# [TASK DETAILS]
Locate the line containing "Image resolution: width=640" in the material below. Copy that line and all following lines through the end exactly, omitting any pictures.

# [DATA UNDER STUDY]
______
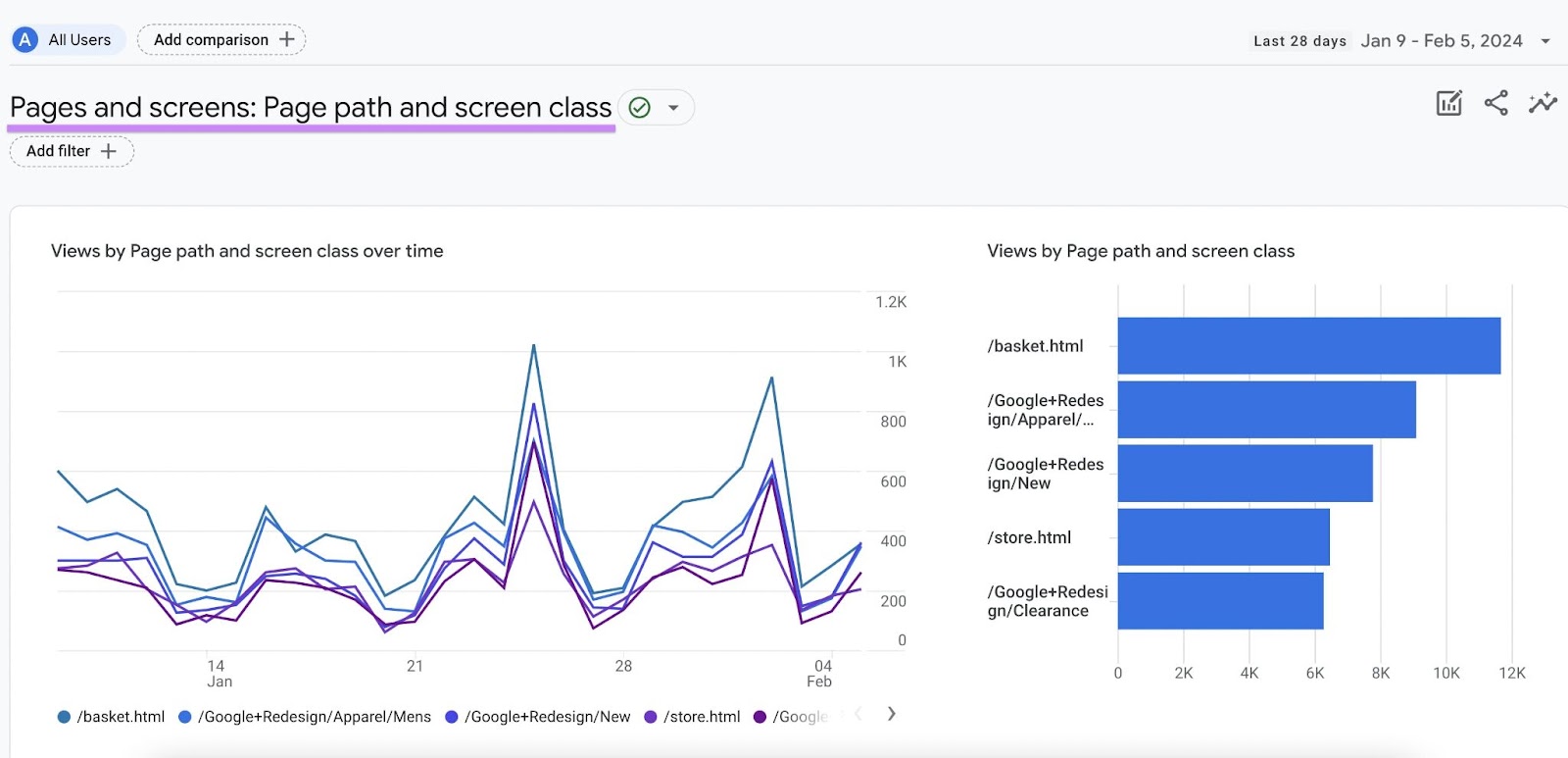1568x758 pixels.
Task: Go to next legend page arrow
Action: [891, 714]
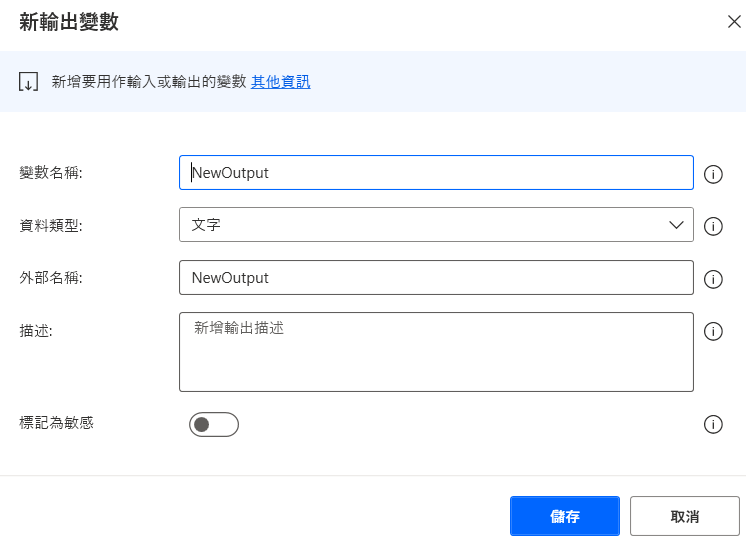The height and width of the screenshot is (549, 746).
Task: Click the info icon beside 外部名稱 field
Action: click(x=713, y=279)
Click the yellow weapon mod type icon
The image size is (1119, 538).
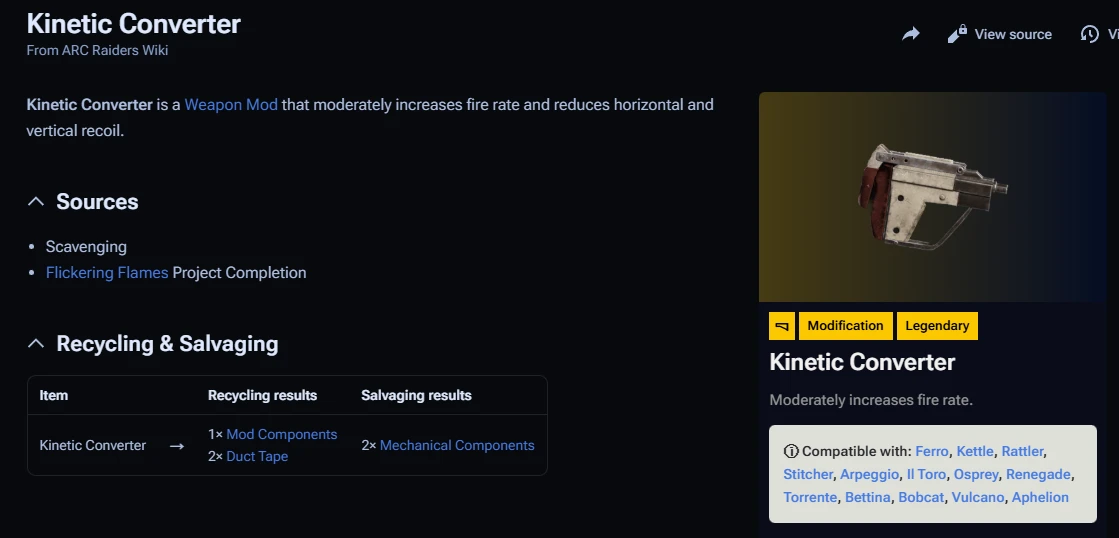tap(781, 326)
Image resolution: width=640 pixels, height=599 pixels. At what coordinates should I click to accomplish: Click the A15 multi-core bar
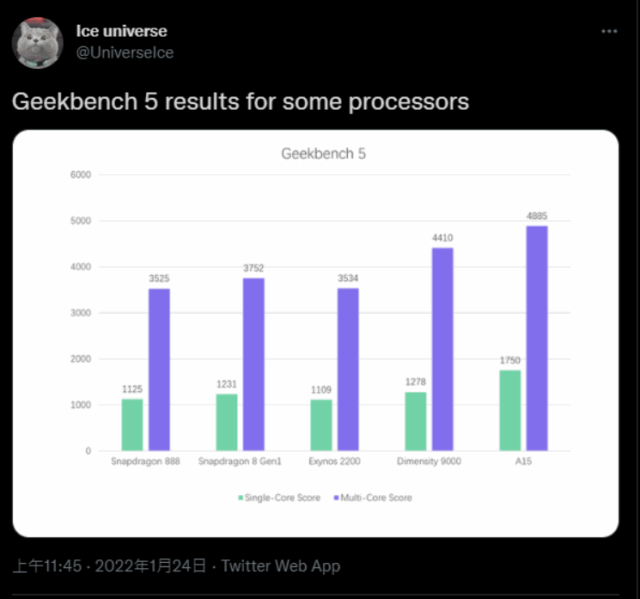click(536, 338)
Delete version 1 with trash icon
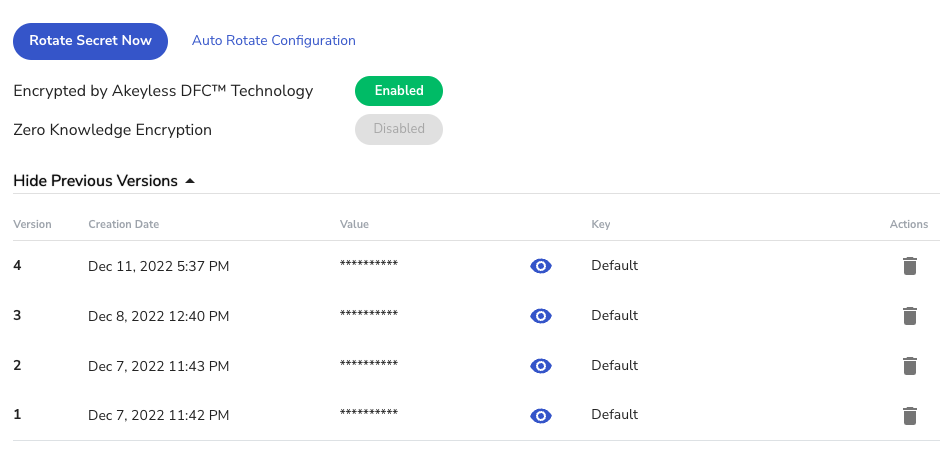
______
# [RESPONSE FOR THIS EXERCISE]
Image resolution: width=640 pixels, height=599 pixels. At what coordinates should I click to accomplish: Click the A15 multi-core bar
click(536, 338)
Delete version 1 with trash icon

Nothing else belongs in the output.